Computer simulations by postdoc Xinlei Liu and high-speed imaging by Ph.D. student Ziqiang Yang demonstrated that bowl-shaped shock waves formed in sprays, but these conditions were inadequate to chemically transform water into H2O2.
“Questions remained: where did the rest of the H2O2 come from in the condensed and sprayed microdroplets investigated in California, and why didn’t we see it at KAUST?” says lead author Gallo Jr. After several failed attempts to explain the conundrum, the team turned to ambient ozone as a potential actor in H2O2 formation. “I had a Eureka moment while reading papers from 40 years ago. They had listed ambient ozone as an interferent in aqueous H2O2 measurements," explains Mishra.

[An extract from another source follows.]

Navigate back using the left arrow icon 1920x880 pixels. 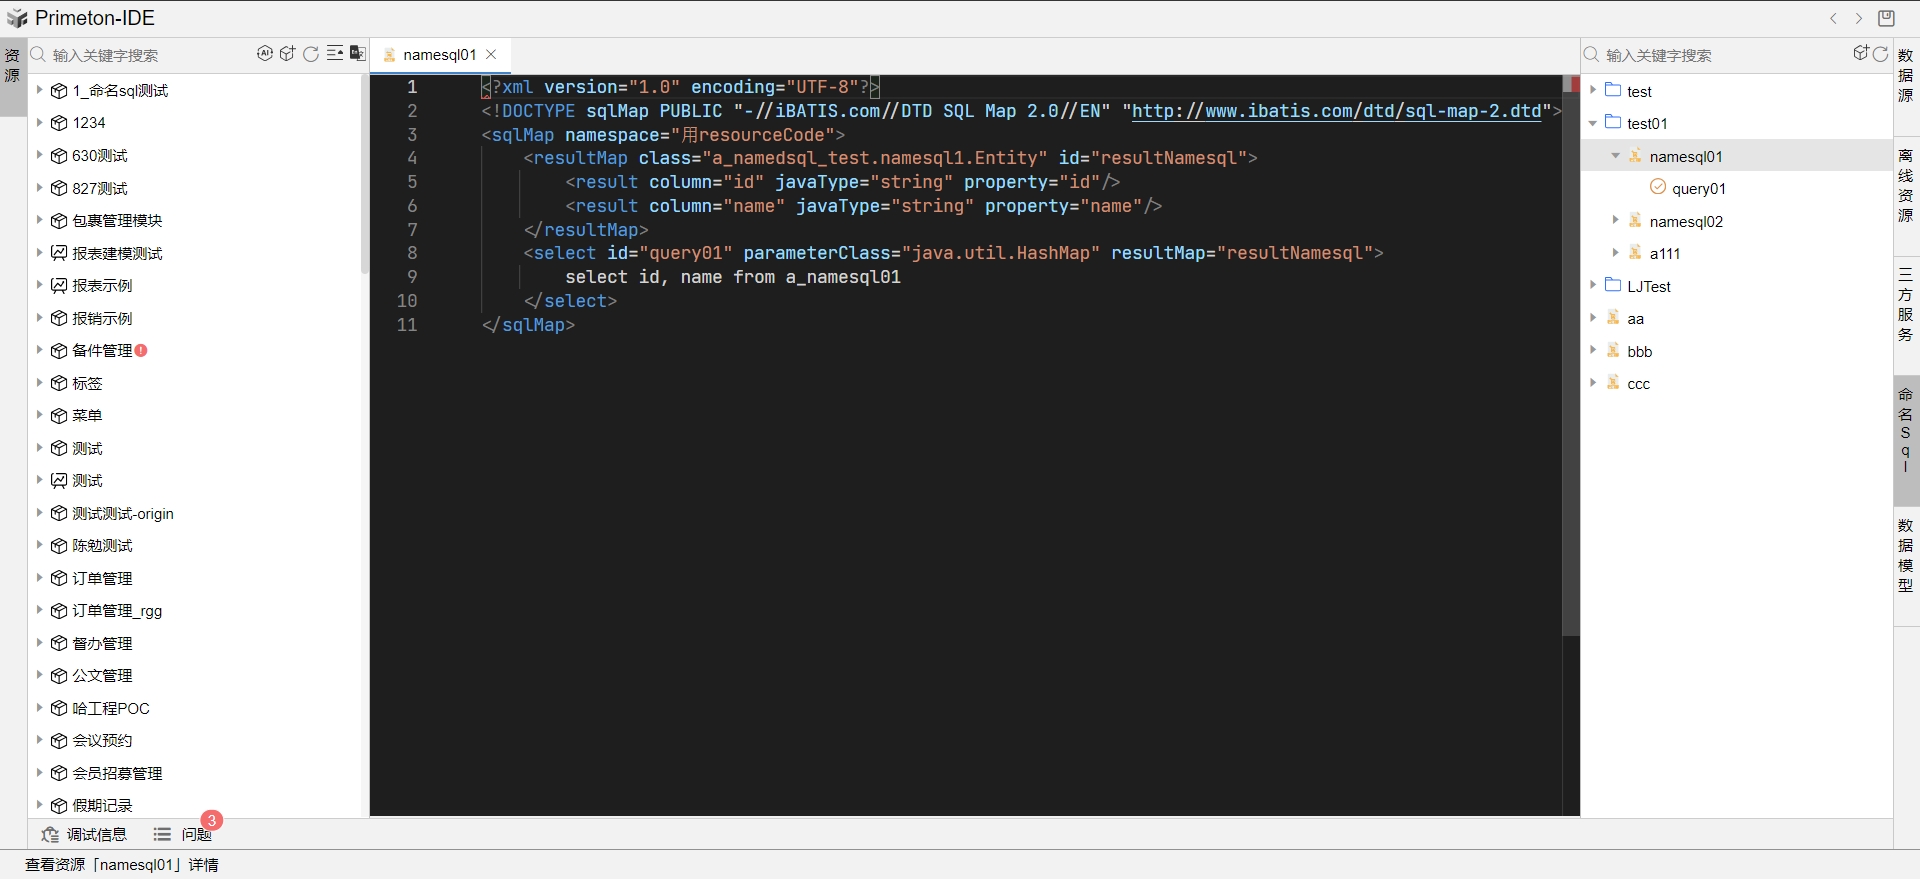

To control ambient ozone levels, the researchers used an ozone generator and mixed the resulting gas with nitrogen gas before introducing it into a glovebox. They observed that increasing the ozone concentration enhanced H2O2 formation. “We were so happy because this was the answer,” says co-lead author Musskopf.
While ambient ozone concentrations remain below 2 parts per billion inside our glovebox, they can exceed 80 parts per billion in California, according to records collected by the Environmental Protection Agency. Although ozone minimally dissolves in water, the enhanced surface area of microdroplets allows more ozone to be dissolved and quickly react to form H2O2. “There had to be something related to the geography of the place, an environmental difference between our location in Saudi Arabia and California, Gallo Jr says.
Together, these data disprove that water spontaneously transforms into H2O2 at the air-water interface. “We have defended textbook physical chemistry and what we know about water,” Mishra concludes.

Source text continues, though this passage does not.